Madeline Usher is cursed. Her family home, the House of Usher, loves her and will not let her leave. It bewitches her mind and those of the doctor’s around here, sent to study her family’s long illness. The House gives and takes away. Madeline cannot escape the house. But she will try….

I was so disappointed in this book. I really enjoyed Griffin’s other two books that were based on Poe’s other works so I was looking forward to this one. Sadly, it didn’t live up to expectations.

Madeline is a whisp of a creature. She’s haunted, cursed and doomed to go into madness as the family home invades her mind. Trapped inside this tomb, her twin brother Roderick is sent away from the house’s clutches but even he is called back again and again to the house. Madeline is soft, lonely and like a ghost herself. I don’t have to like the character, but I need to at least care if she escapes her circumstances. But with Madeline, her inner monologue is twisted and sad. She is kind of pathetic and her emotions and ideas flip flop back and forth so much, I didn’t feel like I had a good read on her and by the middle of the book, I didn’t really care. She is trying to be strong and to outwit and manipulate the creaters that hold her capitive, but she’s more of a wet noodle who shuffles from room to room with little direction and no personality.

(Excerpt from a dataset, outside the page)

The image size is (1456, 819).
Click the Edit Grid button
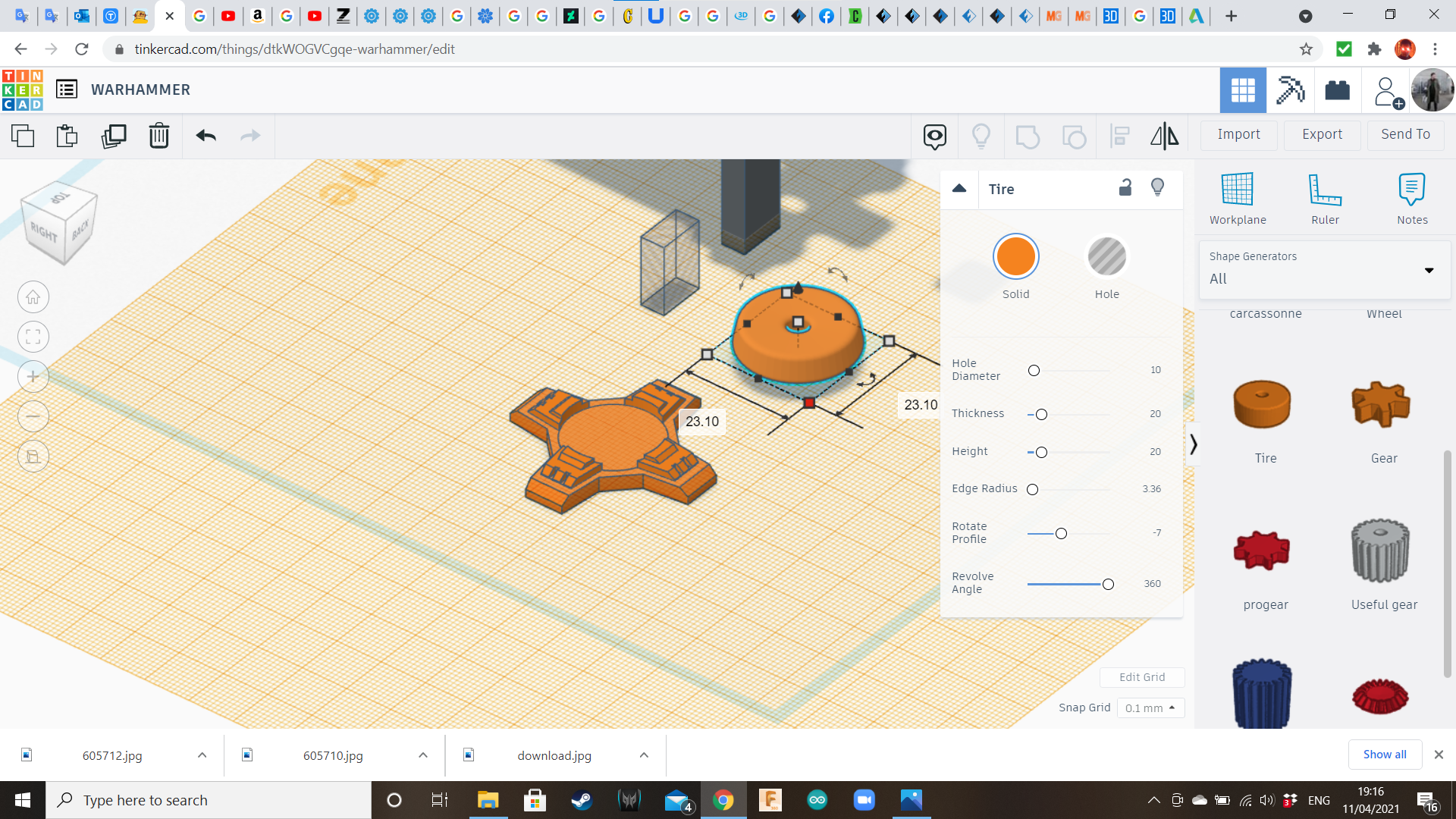pos(1141,677)
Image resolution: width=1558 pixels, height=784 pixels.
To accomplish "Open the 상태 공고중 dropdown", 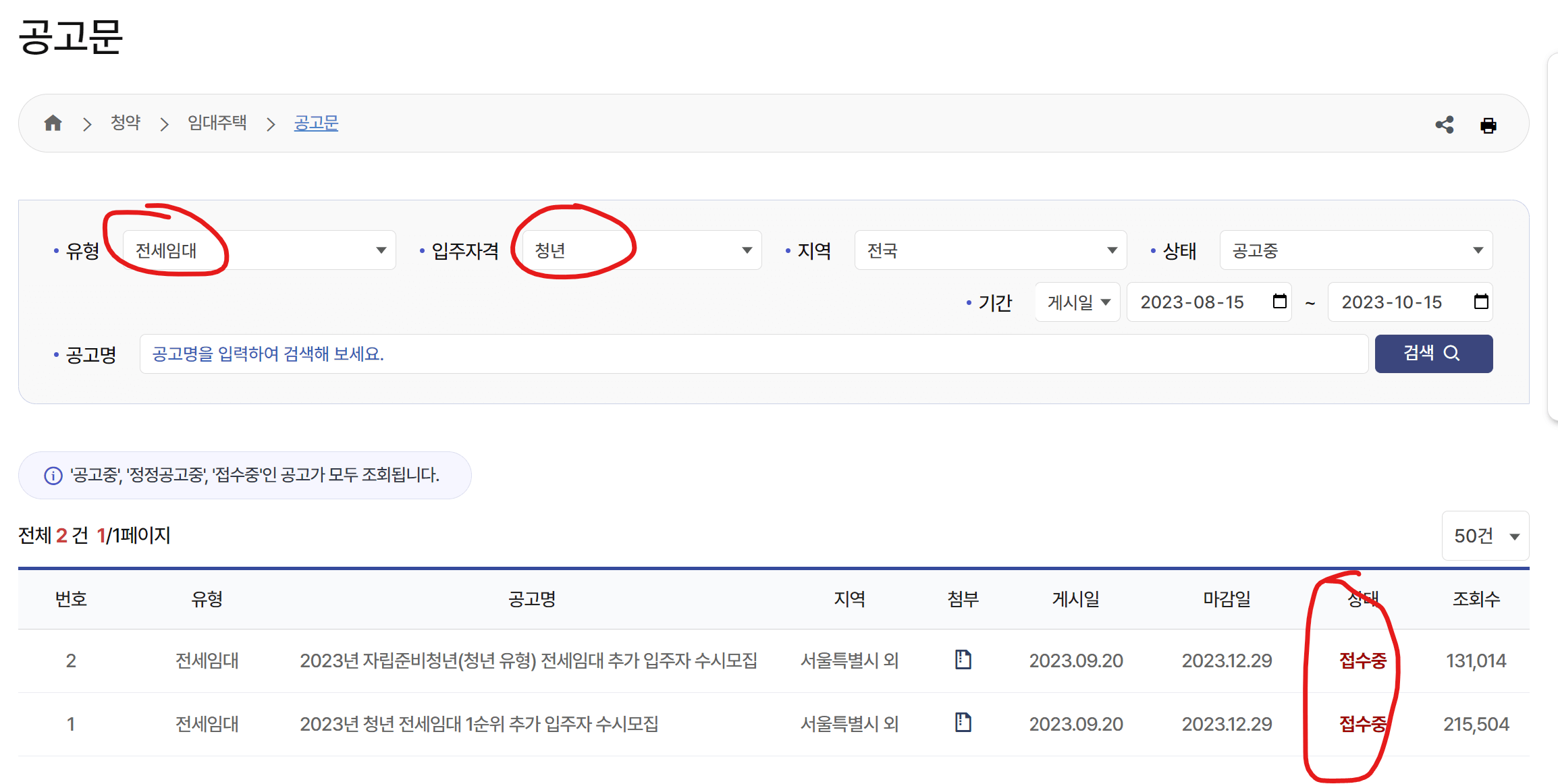I will 1355,250.
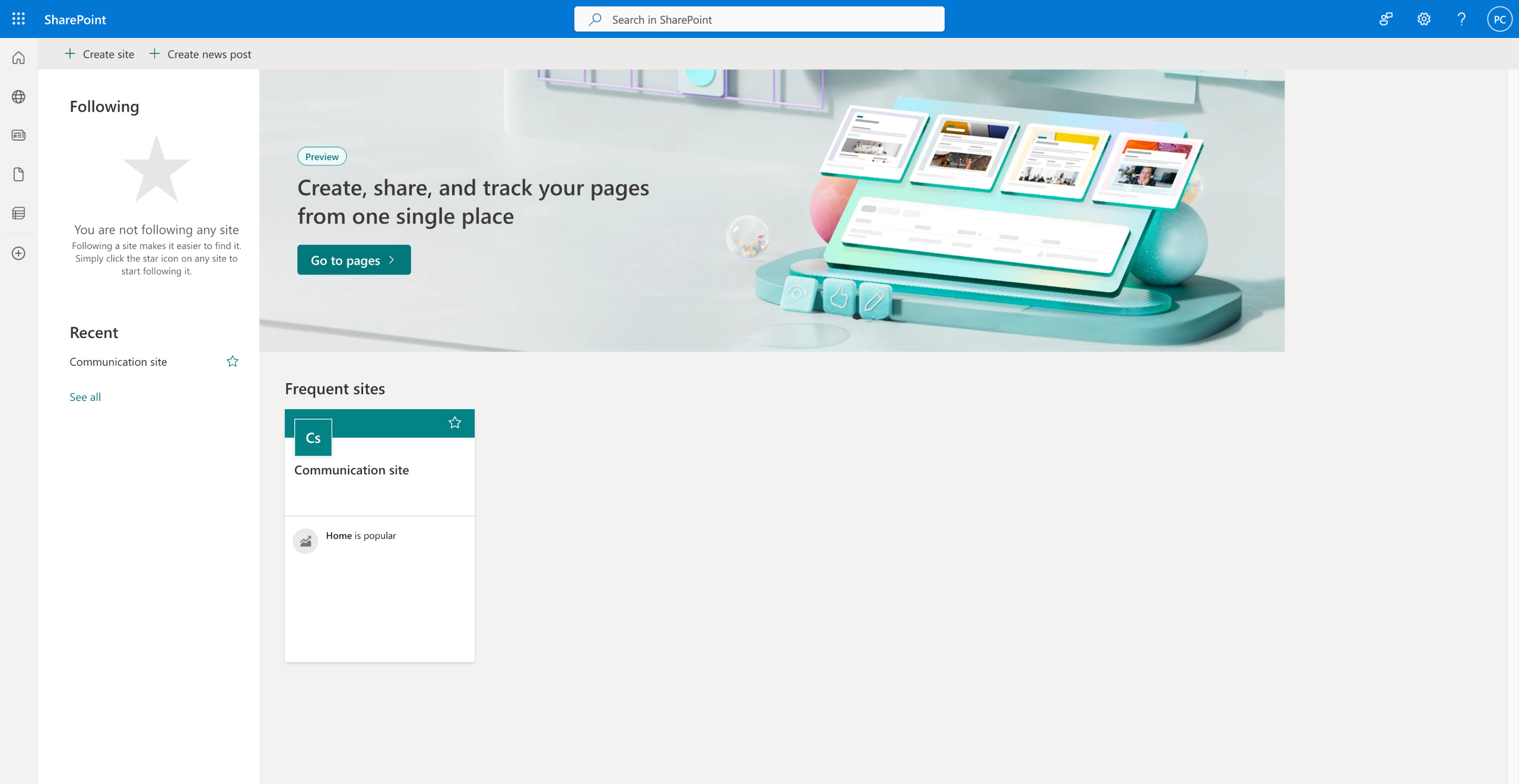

Roderick is maddening as the twin brother who doesn’t believe his mad sister. He wasn’t around very much and when he was, I was just tired and bored of him. Also, the story shifts from them as young children to them as older children. But the Roderick of youth is unrecognizable as the teenage Roderick and I felt nothing towards him either.

The chapters are very short, and most flip flop between the years when Madeline is older (sixteen, seventeen, eighteen) and younger (ten, twelve, etc.) It would be more striking if the chapters were longer and we got to live in that time for a while, but as the chapters are so very short, the story feels more disjointed and lacks the usual flow and tension build. Each chapter ending is left with an open question or cliff hanger, but it felt more gimmicky and not as well done.

The house does have a great sense of aura, the book an overall dark and sinister tone. There’s no doubt that Griffin is a great writer and has some cool twists on traditional ideas. But the book dragged on for me. So little happens for a book that has over 140 chapters! and I found myself bored, wishing the house would just swallow them already.